Но, с другой стороны, трава эта — не мольба и не пощада; ведь пощада вопиет о том, что, когда б то было в ее силах, путь к Вашему сердцу был бы отворен. И при этом нет других лекарств, чтобы спасти меня, кроме отворения пути к Вашему сердцу, коим мне необходимо завладеть. Так что совершенно очевидно, что я мертв, и нет надежды на спасение. Это правда. Что же, больше незачем мне думать о спасении? Это правда.

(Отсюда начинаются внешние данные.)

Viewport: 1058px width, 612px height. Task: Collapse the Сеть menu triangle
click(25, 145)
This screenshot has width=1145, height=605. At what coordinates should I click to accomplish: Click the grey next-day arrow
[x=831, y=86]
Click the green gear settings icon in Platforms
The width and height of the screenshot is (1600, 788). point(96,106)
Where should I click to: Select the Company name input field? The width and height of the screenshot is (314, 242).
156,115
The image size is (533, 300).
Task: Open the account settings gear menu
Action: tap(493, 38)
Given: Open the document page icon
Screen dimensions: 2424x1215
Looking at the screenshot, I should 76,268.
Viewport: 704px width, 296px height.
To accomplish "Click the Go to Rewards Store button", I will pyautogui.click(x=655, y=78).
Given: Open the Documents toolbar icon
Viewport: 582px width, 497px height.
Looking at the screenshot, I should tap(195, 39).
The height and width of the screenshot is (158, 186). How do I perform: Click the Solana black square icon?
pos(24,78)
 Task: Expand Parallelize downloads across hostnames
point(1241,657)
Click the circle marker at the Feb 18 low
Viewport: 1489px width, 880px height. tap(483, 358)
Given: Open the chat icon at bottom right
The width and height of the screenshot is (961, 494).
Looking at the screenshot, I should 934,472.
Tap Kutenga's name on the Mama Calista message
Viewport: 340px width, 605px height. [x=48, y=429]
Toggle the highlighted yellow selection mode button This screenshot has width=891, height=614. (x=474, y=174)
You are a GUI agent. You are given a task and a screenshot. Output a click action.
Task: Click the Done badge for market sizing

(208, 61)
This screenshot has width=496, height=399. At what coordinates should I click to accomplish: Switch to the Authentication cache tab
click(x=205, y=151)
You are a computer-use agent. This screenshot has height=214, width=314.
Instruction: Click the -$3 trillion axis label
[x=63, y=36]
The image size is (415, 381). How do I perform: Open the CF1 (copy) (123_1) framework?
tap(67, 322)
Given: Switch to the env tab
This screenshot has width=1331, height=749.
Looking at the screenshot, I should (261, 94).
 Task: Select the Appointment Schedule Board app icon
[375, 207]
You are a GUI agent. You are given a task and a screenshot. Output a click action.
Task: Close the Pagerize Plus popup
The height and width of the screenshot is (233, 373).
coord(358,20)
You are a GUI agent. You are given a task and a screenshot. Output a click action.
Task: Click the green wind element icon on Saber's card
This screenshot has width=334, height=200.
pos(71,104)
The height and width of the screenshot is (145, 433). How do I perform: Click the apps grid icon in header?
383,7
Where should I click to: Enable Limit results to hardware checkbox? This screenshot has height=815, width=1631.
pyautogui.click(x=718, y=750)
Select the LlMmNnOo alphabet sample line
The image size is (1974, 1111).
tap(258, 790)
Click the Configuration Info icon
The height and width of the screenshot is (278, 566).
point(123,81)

Но ведь иногда в том, что потеряешь без возврата, можно как-то все-таки утешиться. — Как же? — С помощью надежды на отмщение. — Как же мог бы я за себя отомстить? — Не знаю, любит ли она кого-нибудь, кому бы до нее и дела не было. Да и кто же столь безумен, чтобы быть к ней равнодушным? Нет, никто; разве только кто-нибудь из тех людей, чья природа такова же, как у Ласточки.
ЛАСТОЧКА
Ибо ласточка по природе такова, что не ест, не пьет, не кормит птенцов и не делает ничего другого иначе, как только на лету. И поэтому ей незачем беречься от хищных птиц: никакая птица ведь ее поймать не может. Так же есть и люди, ничего не делающие иначе, как на лету, любящие не иначе, как только походя. Что у них перед глазами, то им и принадлежит, и ничего сверх этого. А с другой стороны, никакой хищной птице никогда их не поймать, потому что нет такой любви женщины или девицы, что смогла бы удержать их, — но они со всеми одинаковы.
ЕЖ
Так же как и Еж, способный сворачиваться колесом, ощетинившись иголками так, что невозможно ни с какого боку притронуться к нему, не уколовшись. Посему, катаясь среди яблок, Может нагрузить ими себя со всех сторон, будучи со всех сторон усеян иглами. И потому что еж со всех сторон усеян иглами, говорю я, то такие люди в этом сходны с ним; ибо могут, как и он, со всех сторон хватать добычу, и не могут быть ухвачены ни с коей стороны.
Оттого я говорю, что кто-нибудь из этих вот людей мог бы за меня неплохо отомстить. Впрочем, месть такого рода больше бы расстроила меня, чем утешила. Потому что я скорее предпочел бы, чтобы умерли и она и я, чем чтобы она кого-нибудь любила, за исключением меня, — да, но мне она ведь отказала! Так чего же я хотел бы? Я не знаю; разве что она раскаялась бы в зле, что причинила мне. Ибо раскаяние — разновидность мести, и хорошо отмстившим своему врагу сможет считаться тот, кто доведет его до раскаяния. Мне поэтому хотелось бы, чтобы она раскаялась в причиненном мне эле, по примеру Крокодила.
КРОКОДИЛ
Это — дикий змей, коего простонародье называет Василиском.[40]
Природа его такова, что, если находит он человека, пожирает его, а пожрав, оплакивает до конца своих дней.